Dzień Córki
Mamusiu...
Uśmiechnęłaś się,
ta róża dla Ciebie...
Wiem, bólu nie wymażę,
a chcę byś czuła się lepiej...
Wiem, spóźniona jestem;
wczoraj Twoje święto było...
Przepraszam, zmęczona światem...
Pragnę dać troskę całą.
Mamo...
Ja nie mogę dużo,
chcę siłę życia ofiarować.
Ten chwast jest różą,
moje siostry, one mogą ...
Maminko...
Zróbmy dziś dzień córki,
wiesz, mam życzenie...
Nie umieraj, stań silna do walki...
Wygraj dłuższe życie.
K.C.
Tamten poprzedni wiersz,miał być ostatnim napisanym na beju,ale zostanę tu jednak...Dziękuję wam.:)Dziękuję za pomoc,czy Ty o nicku "antybanał" usiadłeś na mrowisko?Jeśli tak,to współczuję.
Komentarze (5)
Nie wymażę piszemy oddzielnie. Całokształt marny.

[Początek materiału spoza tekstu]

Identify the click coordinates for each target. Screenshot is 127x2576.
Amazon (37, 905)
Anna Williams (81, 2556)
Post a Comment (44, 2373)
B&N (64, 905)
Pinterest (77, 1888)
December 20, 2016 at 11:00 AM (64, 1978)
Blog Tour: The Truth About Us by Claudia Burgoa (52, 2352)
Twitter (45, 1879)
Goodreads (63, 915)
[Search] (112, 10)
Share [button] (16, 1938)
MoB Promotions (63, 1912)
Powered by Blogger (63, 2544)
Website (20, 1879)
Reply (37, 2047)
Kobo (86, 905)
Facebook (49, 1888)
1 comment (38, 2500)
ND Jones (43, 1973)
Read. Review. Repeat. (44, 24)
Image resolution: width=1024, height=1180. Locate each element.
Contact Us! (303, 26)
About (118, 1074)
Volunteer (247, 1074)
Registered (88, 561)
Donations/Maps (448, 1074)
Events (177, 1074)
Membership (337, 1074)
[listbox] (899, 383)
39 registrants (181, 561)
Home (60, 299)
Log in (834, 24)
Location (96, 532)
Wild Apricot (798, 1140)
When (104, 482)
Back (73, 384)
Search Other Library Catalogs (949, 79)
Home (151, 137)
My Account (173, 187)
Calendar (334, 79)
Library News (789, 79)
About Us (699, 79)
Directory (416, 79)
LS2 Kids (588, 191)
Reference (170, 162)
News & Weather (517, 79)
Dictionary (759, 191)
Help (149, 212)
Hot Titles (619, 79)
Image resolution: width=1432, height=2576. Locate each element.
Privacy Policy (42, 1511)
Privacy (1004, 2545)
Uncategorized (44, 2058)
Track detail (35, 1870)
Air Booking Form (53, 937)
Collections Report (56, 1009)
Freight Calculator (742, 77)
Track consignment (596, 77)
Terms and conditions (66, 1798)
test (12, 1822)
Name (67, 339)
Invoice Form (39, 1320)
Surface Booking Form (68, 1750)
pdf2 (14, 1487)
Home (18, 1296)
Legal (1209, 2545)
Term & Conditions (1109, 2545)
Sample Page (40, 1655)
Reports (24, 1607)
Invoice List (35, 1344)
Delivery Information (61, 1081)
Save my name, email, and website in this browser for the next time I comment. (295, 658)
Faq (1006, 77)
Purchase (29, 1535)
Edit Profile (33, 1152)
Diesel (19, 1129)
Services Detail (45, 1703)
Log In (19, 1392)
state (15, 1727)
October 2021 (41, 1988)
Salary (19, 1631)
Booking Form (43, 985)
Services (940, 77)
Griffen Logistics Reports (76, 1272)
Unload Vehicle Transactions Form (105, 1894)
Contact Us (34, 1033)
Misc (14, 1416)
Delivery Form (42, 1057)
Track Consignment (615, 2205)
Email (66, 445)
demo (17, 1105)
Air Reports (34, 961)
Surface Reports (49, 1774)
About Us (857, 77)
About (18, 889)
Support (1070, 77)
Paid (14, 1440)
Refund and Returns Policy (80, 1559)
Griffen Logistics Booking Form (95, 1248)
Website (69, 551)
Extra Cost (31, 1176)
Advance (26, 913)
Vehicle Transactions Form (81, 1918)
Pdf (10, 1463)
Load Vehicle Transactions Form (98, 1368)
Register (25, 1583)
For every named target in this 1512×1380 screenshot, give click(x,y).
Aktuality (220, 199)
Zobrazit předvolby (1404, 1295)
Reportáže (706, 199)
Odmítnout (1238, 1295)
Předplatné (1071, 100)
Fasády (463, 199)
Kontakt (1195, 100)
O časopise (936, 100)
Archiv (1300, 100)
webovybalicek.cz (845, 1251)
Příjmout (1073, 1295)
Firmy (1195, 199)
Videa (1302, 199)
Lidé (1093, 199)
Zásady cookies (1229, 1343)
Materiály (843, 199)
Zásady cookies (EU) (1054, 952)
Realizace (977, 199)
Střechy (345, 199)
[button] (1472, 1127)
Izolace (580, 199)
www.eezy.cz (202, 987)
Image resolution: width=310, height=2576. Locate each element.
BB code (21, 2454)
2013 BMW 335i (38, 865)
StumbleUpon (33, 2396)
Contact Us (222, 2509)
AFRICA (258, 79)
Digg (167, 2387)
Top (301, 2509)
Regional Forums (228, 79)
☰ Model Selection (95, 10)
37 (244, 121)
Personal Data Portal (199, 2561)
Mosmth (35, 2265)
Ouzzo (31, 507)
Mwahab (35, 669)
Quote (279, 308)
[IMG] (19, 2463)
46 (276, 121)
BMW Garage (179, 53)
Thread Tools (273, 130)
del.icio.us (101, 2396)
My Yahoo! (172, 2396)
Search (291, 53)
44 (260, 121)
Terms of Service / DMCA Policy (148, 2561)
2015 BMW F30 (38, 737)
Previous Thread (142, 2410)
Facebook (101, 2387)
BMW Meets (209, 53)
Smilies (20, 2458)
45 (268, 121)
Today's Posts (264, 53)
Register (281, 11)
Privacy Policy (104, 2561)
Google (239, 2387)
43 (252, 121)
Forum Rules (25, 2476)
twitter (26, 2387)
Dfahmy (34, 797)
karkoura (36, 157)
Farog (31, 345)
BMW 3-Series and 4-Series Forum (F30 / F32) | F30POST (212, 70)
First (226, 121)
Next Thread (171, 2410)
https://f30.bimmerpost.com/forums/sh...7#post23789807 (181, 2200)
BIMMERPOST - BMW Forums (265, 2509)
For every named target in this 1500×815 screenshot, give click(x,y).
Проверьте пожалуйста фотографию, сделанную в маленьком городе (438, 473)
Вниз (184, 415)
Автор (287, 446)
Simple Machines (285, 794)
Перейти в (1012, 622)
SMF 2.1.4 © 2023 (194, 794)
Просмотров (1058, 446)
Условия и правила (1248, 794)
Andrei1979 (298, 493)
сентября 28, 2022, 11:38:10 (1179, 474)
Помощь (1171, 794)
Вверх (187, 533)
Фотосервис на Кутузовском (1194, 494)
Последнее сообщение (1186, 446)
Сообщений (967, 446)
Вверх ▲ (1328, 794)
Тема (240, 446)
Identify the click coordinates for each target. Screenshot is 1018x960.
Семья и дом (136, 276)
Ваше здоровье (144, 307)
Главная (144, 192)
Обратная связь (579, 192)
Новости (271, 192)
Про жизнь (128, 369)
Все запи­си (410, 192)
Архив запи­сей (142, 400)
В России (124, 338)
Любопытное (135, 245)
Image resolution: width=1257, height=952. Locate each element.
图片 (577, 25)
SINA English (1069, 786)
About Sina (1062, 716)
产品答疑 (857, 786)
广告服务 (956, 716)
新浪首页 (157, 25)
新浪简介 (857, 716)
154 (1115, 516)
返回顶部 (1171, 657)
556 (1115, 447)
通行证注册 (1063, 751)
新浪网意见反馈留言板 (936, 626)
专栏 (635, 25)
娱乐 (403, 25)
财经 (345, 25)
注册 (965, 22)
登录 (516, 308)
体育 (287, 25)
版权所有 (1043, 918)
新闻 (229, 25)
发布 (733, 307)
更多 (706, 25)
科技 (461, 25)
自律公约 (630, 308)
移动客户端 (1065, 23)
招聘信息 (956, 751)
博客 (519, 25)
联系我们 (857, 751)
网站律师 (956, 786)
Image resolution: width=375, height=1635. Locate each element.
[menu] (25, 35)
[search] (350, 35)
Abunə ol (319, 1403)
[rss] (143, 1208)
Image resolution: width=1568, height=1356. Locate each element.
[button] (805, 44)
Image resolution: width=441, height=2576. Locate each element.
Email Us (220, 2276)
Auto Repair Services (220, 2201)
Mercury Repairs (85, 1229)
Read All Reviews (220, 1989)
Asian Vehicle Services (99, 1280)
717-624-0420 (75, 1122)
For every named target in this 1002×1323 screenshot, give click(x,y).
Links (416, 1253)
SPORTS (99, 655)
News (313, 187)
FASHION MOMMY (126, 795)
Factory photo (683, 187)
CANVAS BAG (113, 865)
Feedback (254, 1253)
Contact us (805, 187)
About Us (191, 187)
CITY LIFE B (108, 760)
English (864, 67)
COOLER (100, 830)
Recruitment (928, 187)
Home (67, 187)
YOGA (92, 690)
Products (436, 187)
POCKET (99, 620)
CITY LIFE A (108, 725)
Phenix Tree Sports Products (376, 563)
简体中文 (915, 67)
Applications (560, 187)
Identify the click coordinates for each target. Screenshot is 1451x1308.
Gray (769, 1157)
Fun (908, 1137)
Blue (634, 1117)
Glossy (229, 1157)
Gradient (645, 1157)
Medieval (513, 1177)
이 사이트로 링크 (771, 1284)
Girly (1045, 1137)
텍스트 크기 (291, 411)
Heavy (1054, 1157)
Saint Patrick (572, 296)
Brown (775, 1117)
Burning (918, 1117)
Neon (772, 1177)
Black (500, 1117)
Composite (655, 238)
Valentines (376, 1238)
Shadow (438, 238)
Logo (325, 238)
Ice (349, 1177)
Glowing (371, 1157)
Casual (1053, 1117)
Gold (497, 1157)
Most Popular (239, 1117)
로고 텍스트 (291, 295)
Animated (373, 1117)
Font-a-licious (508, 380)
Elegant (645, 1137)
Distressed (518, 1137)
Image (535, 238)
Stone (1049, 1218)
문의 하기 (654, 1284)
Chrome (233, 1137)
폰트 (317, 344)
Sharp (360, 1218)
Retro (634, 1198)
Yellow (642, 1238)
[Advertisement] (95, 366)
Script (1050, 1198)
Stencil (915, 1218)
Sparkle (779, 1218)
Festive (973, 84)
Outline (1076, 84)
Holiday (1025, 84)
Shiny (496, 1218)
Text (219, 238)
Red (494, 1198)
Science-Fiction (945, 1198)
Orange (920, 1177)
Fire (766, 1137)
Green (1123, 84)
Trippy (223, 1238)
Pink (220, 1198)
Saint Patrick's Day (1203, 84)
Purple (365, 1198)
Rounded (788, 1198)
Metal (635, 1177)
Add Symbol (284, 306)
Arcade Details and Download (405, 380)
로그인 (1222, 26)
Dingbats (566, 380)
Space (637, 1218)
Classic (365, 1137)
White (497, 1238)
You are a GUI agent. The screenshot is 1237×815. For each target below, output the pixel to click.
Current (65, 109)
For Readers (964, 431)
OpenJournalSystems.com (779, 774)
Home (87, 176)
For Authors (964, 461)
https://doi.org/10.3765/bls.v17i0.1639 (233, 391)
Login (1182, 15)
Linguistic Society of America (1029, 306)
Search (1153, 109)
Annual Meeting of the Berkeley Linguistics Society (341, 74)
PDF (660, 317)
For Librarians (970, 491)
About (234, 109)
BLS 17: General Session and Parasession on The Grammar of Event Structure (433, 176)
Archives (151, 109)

tak trzymaj kochana, walcz dla wierszy, dla nas, a
przede wszystkim dla córek :)
witaj, cóż warte byle róze naprzeciw zdrowia mamy.
dobrze, że podtrzymujesz ją na duchu, czasem taka
pomoc skutkuje. pozdrawiam serdecznie.
pewnie...zawsze tu jakąś pociechę znajdziesz...dużo
zdrowia mamie życzę
Twoje Ps. to pierwsza optymistyczna wiadomość tego
dnia :)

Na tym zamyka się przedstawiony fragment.